Showing tough love...when is it too much? Is there a limit to this? I was never a heartbreaker. I used to carry hearts carefully like cupid. I used to make sure that in case I dropped one, some gorilla glue would always be within reach. I would glue it up and continue carrying it. This was a pattern until one day I ran out of the glue. I thought about getting some more, but I decided not too. It wasn't worth it. Dropping hearts and gluing them back up got tiring. Have you ever seen something glued up over and over again? Usually, it looks all dented up, deformed, etc. The original was always the freshest look and feel.

I never used to dropped hearts on purpose.

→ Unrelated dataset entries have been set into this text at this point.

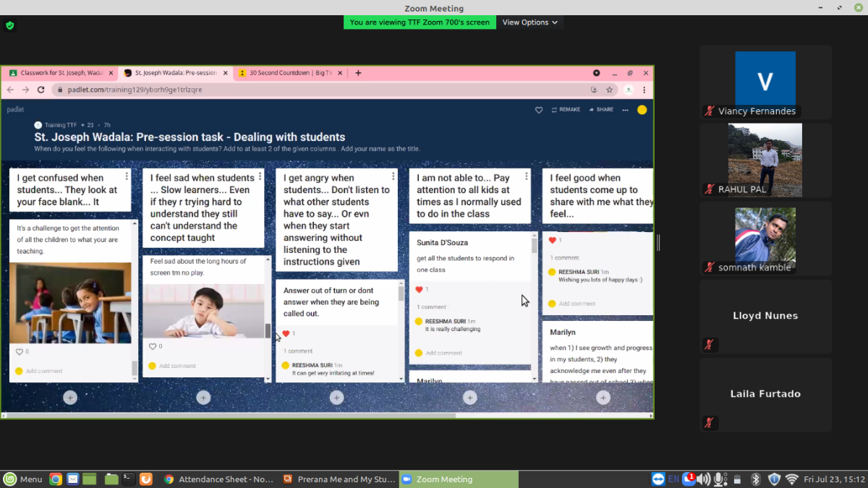Viewport: 868px width, 488px height.
Task: Like the 'Answer out of turn' post
Action: (286, 333)
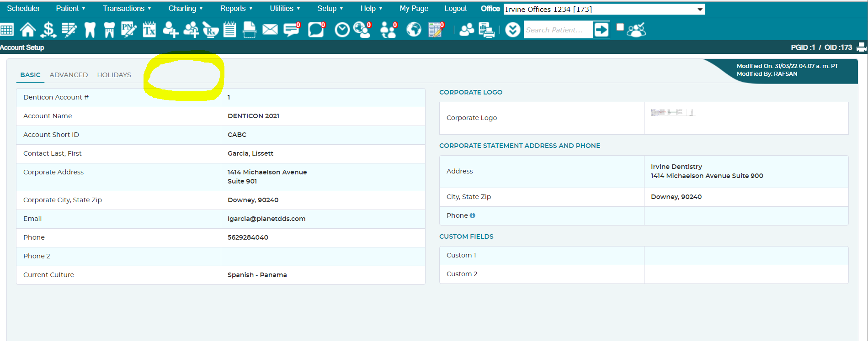Open the scheduler calendar grid icon
Image resolution: width=868 pixels, height=341 pixels.
click(7, 30)
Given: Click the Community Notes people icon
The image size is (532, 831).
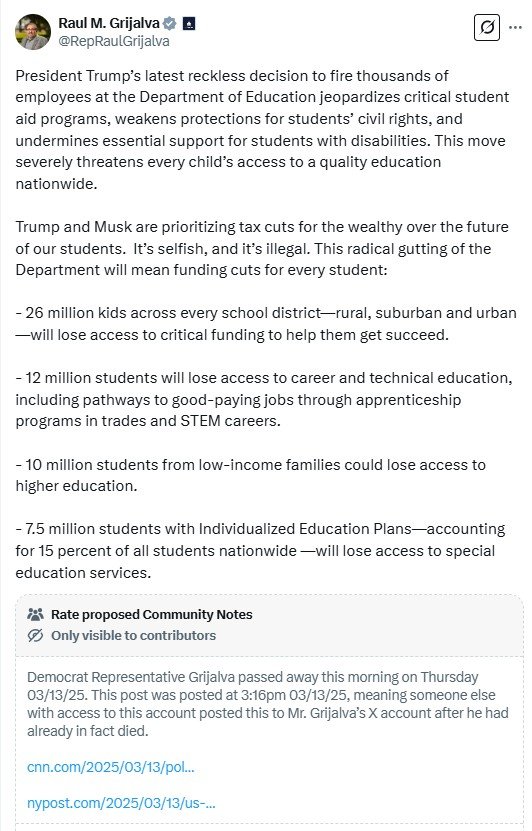Looking at the screenshot, I should click(36, 614).
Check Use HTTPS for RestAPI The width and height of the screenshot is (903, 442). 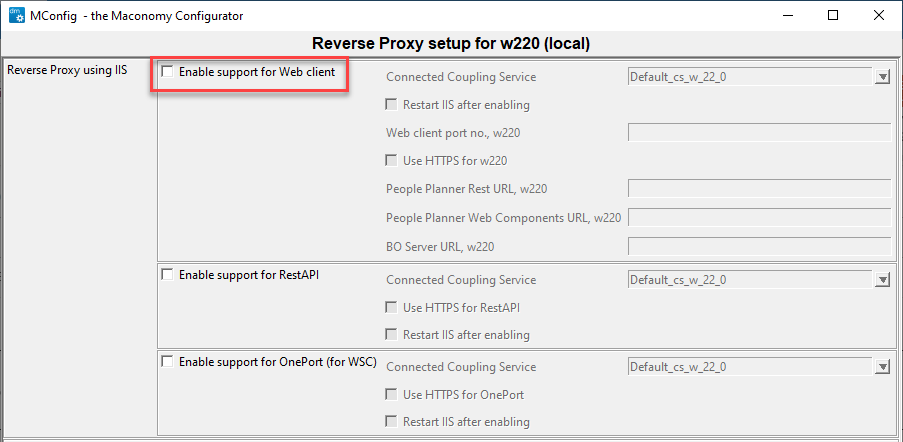(392, 308)
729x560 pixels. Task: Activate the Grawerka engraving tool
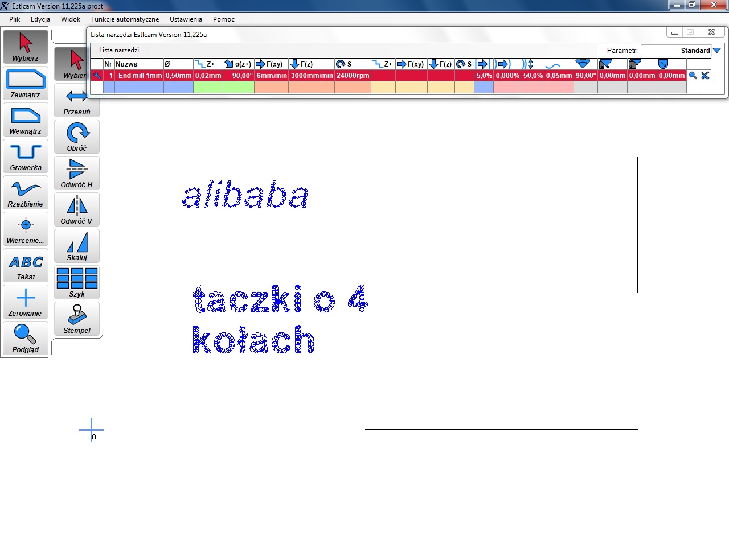pyautogui.click(x=26, y=156)
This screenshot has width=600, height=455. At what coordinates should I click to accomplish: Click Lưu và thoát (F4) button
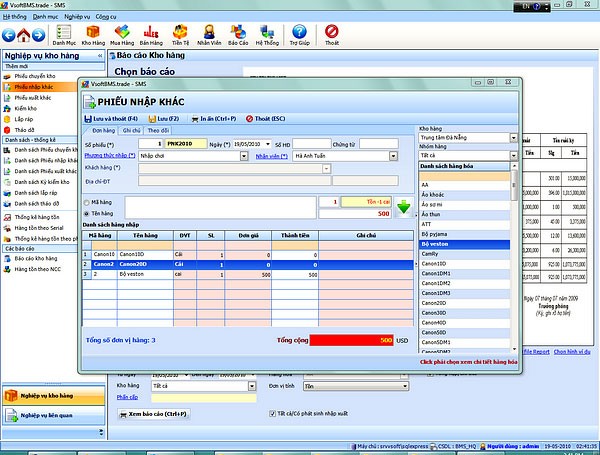pos(111,119)
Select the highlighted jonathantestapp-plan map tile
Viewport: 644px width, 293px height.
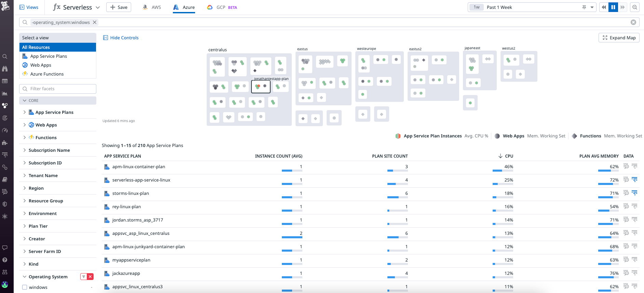pyautogui.click(x=261, y=86)
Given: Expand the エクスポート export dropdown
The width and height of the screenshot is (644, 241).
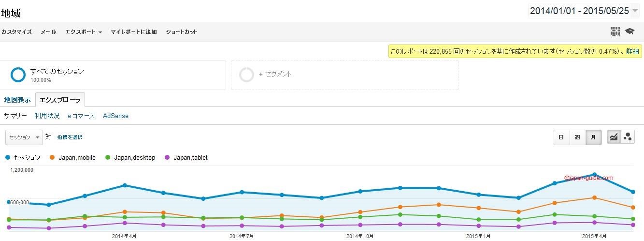Looking at the screenshot, I should pyautogui.click(x=84, y=32).
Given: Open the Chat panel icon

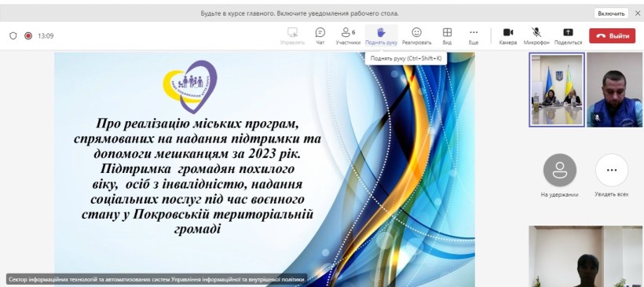Looking at the screenshot, I should 320,32.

It was always accidental. I remember when someone dropped mine. She had super glue and refused to glue it back up. My tear ducts were under arid conditions. One would have assumed me to be a cyborg not human after she dropped it. I felt something, but it wasn't enough to drain my ambition. I channeled all my energy into my craft. Ever since I did that, Love hasn't been the same for me.

I display tough love to keep the heart carriers at bay. They always want to see what my heart looks like or feels like. I always tell them "this is nothing personal Love, but I don't want your hands around it. Clumsy lovers are hard to detect, so I keep it locked in a cage. What cage you say? The cage of music. Music is my true love, and it deserves every ounce my mind and body holds."

Some understand and leave. Some stay and try to break the connection. It is interesting to see how far one would go to break that connection. This is not a physical connection. This is a spiritual connection I have with my true love. You can't touch what you can't see or begin to understand it. It is foolish of you to think that all my eggs are in your basket. They are not, because eggs are like hearts also, they break easily. I can risk loosing an egg or two, but to loose the whole carton would be stupidity at its highest.

Tough love is not intentional, it is a defensive mechanism. Insecurities have nothing to do with it. I can care less who you are with or will marry at the end of the day. As long as you pay me to perform at your wedding reception, I will remain your friend. I never used to be a heart breaker. I don't consider myself to be. I am just too ambitious to notice you and everyone else standing in line.